En Algérie, les développements législatifs, institutionnels et politiques récents reflètent l’intention du gouvernement algérien d’honorer avec “diligence” ses obligations en matière de promotion et de protection des droits des femmes.
Ce constat a été fait en juin dernier par la rapporteuse spéciale des Nations unies sur la violence à l’égard des femmes, Mme Rashida Manjoo, lors de la 17e session ordinaire du Conseil des droits de l’homme. Selon elle, les réformes législatives (code de la famille, code de la nationalité et code pénal) et les développements institutionnels (Cncppdh, services du ministère délégué chargé de la Famille et de la Condition féminine et le Conseil national chargé de la famille) peuvent contribuer à éliminer les inégalités entre les hommes et les femmes. En d’autres termes, des progrès restent à faire.
Pendant la dernière décennie, des enquêtes, études et recherches ainsi que des campagnes de sensibilisation et de plaidoirie ont été engagées par l’Institut national de santé publique (INSP), des associations, des centres de recherche et/ou des institutions, dans le but d’approcher le phénomène de violence à l’égard des femmes qui, d’après les professionnels, a pris la forme d’une “pandémie”.

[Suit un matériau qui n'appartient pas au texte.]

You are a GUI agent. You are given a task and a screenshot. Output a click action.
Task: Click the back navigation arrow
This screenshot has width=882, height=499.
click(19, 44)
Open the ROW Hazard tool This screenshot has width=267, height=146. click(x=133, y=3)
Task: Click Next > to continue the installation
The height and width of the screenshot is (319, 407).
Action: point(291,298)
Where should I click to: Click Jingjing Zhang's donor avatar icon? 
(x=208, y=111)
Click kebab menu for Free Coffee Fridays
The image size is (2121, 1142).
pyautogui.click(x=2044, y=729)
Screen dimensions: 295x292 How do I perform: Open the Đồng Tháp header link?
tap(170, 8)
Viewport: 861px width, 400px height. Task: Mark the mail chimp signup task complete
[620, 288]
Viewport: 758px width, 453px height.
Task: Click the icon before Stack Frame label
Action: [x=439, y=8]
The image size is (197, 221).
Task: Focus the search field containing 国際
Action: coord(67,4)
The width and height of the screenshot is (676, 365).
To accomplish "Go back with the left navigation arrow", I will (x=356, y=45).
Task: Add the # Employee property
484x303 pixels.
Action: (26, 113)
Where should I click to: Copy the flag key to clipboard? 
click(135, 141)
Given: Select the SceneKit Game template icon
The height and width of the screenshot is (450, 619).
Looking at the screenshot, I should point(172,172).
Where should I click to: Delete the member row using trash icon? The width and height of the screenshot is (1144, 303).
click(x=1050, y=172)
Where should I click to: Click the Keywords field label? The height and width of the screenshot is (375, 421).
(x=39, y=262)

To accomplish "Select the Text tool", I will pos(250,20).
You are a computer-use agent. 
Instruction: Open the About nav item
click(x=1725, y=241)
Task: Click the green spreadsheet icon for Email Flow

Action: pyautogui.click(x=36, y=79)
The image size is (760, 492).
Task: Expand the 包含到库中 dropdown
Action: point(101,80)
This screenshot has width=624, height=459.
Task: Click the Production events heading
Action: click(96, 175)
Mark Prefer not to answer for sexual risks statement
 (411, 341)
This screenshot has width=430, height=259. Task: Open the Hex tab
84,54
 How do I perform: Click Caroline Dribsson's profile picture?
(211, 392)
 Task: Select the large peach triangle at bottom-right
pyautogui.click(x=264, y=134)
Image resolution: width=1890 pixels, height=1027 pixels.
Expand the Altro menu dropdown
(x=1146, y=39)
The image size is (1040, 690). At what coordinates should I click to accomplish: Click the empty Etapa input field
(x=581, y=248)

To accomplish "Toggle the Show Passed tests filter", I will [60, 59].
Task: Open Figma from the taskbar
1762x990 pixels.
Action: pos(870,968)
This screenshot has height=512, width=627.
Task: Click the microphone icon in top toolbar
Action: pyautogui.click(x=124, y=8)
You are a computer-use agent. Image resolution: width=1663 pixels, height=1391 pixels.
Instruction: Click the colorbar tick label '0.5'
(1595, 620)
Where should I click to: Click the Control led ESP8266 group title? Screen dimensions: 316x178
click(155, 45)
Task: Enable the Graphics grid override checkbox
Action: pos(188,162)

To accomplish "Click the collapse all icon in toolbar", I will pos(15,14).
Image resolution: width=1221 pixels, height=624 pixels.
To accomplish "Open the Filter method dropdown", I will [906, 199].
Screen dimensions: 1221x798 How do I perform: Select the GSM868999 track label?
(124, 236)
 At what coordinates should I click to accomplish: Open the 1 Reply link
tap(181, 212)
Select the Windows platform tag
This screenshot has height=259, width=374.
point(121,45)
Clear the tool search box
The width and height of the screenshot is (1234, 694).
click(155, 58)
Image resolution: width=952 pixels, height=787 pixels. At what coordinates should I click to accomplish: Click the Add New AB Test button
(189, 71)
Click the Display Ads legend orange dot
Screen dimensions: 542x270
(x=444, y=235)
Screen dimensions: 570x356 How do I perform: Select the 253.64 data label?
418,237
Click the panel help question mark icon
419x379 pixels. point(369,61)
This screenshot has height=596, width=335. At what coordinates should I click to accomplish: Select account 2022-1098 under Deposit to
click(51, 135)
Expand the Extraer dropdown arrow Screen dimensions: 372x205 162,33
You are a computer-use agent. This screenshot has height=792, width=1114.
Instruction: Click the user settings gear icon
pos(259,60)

Ces actions ont contribué à rendre plus visible un fléau jusque-là tabou. Elles ont en outre confirmé que le phénomène de violence contre les femmes et les filles est au fondement du système de domination patriarcale, légitimé par le code de la famille.
Un texte à l’origine de drames quotidiens, qui détruisent à la fois les individus, les familles et les liens sociaux.
Malgré la volonté politique affichée en Algérie et en dépit de l’élaboration par les autorités d’une stratégie de lutte contre les violences à l’égard des femmes, les moyens dont disposent les pouvoirs publics et les associations de femmes pour lutter contre les diverses formes de violence ne sont pas à la hauteur de la gravité de la situation.
De plus, le “durcissement de la législation” en direction des auteurs d’agressions ou de harcèlements, pourtant recommandé par la Commission nationale consultative de promotion et de protection des droits de l’homme (Cncppdh), tarde à s’opérer.
Résultat : beaucoup de femmes vivent encore le calvaire. En février dernier, un groupe d’associations (Réseau Wassila, Femmes du printemps noir, Djazaïrouna, Association de défense des droits des femmes, etc.) et des individualités (syndicalistes, militants des droits de l’homme et démocrates) ont créé un Observatoire de surveillance des violences faites aux femmes (Ovit).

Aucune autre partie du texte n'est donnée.